─── Data under study ───

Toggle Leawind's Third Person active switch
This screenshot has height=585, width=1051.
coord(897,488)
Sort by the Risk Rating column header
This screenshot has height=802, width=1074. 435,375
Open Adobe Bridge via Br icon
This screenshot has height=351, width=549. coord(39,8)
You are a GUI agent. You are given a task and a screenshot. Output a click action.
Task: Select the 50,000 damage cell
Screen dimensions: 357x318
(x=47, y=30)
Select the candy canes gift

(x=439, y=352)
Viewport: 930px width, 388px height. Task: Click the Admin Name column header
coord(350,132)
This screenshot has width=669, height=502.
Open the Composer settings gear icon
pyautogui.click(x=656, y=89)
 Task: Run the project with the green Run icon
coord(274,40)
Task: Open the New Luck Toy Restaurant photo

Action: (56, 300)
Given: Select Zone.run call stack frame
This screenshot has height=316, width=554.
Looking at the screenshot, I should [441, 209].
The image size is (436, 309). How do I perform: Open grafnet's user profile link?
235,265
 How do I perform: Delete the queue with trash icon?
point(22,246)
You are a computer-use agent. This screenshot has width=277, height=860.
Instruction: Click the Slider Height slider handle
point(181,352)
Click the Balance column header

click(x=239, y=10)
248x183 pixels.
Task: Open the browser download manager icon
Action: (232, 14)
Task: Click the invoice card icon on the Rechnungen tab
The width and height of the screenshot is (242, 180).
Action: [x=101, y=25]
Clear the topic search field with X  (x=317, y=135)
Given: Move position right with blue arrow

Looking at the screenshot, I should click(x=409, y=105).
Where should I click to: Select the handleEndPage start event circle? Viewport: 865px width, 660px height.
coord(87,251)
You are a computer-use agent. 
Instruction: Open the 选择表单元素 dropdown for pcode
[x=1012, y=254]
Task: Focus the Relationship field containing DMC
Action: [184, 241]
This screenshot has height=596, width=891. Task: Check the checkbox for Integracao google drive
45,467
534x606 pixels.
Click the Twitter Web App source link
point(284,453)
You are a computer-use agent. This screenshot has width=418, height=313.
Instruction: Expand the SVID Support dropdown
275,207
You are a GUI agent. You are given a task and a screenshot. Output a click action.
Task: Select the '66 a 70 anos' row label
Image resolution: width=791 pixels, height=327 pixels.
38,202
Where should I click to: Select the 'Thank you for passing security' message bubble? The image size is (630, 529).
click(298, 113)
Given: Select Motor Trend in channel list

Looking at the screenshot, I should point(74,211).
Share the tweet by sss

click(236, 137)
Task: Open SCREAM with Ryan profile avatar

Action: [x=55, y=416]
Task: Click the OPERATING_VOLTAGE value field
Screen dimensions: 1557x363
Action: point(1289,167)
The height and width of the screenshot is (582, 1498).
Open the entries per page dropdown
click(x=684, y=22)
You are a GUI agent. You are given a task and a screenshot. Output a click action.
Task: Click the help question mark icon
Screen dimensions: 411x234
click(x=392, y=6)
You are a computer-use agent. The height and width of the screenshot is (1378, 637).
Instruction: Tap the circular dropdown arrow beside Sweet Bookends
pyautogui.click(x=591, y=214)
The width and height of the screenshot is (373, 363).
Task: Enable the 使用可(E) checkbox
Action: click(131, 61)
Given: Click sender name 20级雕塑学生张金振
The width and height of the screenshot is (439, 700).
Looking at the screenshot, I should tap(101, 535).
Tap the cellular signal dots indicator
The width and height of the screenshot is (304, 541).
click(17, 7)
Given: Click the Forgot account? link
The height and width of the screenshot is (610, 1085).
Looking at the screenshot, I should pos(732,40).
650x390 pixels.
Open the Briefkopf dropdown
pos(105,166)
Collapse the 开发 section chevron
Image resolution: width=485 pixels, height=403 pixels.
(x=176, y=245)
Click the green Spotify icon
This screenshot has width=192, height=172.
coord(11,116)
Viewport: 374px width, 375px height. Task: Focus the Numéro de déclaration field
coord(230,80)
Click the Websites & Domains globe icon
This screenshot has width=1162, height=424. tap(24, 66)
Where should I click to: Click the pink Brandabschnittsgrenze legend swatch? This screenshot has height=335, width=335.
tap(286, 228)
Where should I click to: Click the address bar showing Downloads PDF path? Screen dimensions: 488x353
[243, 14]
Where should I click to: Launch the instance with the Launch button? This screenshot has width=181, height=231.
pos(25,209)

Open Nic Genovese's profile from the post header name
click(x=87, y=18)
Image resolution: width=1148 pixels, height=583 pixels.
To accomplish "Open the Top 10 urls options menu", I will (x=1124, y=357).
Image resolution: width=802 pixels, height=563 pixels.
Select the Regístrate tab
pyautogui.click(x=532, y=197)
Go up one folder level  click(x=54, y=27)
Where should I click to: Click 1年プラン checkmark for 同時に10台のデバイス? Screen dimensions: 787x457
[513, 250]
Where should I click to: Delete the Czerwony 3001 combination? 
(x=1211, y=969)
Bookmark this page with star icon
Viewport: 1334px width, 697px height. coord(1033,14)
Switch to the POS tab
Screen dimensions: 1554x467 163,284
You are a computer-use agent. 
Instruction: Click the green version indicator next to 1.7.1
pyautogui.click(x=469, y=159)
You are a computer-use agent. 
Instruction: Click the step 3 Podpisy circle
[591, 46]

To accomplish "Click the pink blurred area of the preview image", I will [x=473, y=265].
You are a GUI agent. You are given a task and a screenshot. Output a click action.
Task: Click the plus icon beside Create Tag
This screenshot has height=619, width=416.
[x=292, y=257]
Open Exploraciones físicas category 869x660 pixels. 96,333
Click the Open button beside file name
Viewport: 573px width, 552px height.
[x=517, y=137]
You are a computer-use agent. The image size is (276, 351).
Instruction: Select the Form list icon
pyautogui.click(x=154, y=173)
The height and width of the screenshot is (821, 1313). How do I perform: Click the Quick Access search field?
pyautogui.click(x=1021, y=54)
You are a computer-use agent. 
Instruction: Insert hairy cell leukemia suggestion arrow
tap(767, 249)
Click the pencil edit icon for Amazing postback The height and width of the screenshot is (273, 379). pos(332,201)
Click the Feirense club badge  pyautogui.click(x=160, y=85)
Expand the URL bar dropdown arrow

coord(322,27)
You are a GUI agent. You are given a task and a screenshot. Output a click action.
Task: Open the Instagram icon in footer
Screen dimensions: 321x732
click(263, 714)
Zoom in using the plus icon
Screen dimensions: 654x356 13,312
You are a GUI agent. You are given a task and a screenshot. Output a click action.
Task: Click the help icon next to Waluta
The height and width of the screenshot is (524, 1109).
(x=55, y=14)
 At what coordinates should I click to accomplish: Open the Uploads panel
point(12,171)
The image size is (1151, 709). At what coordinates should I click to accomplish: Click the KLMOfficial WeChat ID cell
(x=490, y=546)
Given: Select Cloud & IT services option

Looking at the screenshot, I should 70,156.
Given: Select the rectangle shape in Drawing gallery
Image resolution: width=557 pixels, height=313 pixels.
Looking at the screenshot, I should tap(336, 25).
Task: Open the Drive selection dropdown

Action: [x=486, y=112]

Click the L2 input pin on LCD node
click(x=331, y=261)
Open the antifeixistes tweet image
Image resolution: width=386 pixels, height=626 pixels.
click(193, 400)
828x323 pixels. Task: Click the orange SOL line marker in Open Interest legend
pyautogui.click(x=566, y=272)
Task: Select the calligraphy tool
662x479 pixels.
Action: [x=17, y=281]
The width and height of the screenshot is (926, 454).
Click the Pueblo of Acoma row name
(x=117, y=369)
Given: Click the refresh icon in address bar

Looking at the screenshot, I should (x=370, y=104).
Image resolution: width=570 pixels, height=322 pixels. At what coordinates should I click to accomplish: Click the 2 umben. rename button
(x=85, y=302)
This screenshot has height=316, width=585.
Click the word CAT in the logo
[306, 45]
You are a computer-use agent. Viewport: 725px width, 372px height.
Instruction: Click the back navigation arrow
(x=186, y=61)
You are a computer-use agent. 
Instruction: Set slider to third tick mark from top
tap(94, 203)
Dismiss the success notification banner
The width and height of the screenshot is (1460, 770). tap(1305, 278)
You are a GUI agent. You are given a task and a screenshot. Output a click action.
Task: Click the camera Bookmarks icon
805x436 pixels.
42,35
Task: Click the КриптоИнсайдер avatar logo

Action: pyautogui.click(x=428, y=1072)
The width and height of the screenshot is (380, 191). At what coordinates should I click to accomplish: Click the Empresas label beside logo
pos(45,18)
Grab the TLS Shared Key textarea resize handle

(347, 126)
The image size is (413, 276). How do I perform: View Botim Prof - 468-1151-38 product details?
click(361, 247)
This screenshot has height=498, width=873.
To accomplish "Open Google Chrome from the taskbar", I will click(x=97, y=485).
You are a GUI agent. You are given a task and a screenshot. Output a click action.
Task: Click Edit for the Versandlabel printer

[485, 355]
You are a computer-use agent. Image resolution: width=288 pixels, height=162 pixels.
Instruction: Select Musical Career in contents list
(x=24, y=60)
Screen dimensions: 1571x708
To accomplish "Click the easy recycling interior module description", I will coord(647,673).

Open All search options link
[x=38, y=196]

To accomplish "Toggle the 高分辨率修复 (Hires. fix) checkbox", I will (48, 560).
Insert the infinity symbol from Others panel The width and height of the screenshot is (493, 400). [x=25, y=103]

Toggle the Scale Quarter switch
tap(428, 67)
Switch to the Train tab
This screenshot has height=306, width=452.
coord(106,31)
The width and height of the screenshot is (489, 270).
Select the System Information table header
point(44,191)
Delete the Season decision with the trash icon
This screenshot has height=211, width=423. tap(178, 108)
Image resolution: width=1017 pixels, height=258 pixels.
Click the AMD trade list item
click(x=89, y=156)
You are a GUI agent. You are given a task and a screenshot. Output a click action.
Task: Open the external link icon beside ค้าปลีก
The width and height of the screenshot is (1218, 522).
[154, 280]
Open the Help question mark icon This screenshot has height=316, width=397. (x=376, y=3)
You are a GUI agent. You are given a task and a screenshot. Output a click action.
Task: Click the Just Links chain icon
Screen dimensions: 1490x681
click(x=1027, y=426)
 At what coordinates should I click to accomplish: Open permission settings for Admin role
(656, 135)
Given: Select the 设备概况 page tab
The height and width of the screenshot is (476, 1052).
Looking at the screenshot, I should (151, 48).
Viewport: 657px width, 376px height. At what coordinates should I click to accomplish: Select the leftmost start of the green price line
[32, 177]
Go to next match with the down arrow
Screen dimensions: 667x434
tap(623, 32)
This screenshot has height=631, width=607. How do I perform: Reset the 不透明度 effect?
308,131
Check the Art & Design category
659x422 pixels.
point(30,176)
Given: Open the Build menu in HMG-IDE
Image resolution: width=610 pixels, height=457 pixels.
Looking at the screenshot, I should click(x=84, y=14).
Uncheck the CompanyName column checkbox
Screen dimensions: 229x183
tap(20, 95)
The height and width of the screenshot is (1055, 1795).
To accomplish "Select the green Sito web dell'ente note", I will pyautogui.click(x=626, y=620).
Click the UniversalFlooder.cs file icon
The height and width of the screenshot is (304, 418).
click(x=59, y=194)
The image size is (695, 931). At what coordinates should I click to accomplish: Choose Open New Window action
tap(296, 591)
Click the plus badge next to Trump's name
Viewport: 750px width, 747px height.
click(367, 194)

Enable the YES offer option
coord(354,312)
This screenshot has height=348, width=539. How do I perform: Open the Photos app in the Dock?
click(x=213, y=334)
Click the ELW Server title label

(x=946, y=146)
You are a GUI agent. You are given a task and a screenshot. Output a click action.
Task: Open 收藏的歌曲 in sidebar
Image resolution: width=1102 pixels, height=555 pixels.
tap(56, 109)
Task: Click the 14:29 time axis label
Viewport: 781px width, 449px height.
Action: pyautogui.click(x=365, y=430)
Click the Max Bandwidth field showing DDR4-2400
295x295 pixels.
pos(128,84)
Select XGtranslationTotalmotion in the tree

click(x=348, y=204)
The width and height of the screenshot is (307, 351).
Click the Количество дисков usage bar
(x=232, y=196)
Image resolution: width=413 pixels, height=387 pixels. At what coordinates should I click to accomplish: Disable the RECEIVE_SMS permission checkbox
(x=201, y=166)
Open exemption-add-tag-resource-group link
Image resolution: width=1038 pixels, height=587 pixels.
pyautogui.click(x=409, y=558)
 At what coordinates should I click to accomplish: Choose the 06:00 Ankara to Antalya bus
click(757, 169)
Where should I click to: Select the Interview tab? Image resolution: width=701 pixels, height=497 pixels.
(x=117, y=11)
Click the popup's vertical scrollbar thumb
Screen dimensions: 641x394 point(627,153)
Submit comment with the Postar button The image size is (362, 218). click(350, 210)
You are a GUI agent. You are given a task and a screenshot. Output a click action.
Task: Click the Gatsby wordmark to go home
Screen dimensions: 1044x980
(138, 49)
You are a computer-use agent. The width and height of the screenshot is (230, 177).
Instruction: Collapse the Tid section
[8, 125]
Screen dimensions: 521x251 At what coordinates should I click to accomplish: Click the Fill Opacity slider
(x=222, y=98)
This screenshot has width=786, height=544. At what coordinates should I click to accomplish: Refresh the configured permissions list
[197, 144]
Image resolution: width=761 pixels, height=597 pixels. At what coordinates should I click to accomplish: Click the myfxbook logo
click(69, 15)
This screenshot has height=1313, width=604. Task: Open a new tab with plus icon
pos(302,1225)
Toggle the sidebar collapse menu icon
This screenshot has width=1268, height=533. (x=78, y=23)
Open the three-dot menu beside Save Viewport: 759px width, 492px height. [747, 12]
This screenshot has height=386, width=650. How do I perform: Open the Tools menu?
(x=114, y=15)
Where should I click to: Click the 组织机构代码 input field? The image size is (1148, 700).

───

Repeat exactly, and only, the lines from the line with "Where should I click to: Select the Interview" through the end of the listing above, both ends included.

Where should I click to: Select the Interview tab? Image resolution: width=701 pixels, height=497 pixels.
(x=117, y=11)
Click the popup's vertical scrollbar thumb
Screen dimensions: 641x394 point(627,153)
Submit comment with the Postar button The image size is (362, 218). click(350, 210)
You are a GUI agent. You are given a task and a screenshot. Output a click action.
Task: Click the Gatsby wordmark to go home
Screen dimensions: 1044x980
(138, 49)
You are a computer-use agent. The width and height of the screenshot is (230, 177).
Instruction: Collapse the Tid section
[8, 125]
Screen dimensions: 521x251 At what coordinates should I click to accomplish: Click the Fill Opacity slider
(x=222, y=98)
This screenshot has width=786, height=544. At what coordinates should I click to accomplish: Refresh the configured permissions list
[197, 144]
Image resolution: width=761 pixels, height=597 pixels. At what coordinates should I click to accomplish: Click the myfxbook logo
click(69, 15)
This screenshot has height=1313, width=604. Task: Open a new tab with plus icon
pos(302,1225)
Toggle the sidebar collapse menu icon
This screenshot has width=1268, height=533. (x=78, y=23)
Open the three-dot menu beside Save Viewport: 759px width, 492px height. [747, 12]
This screenshot has height=386, width=650. How do I perform: Open the Tools menu?
(x=114, y=15)
Where should I click to: Click the 组织机构代码 input field? The image size is (1148, 700).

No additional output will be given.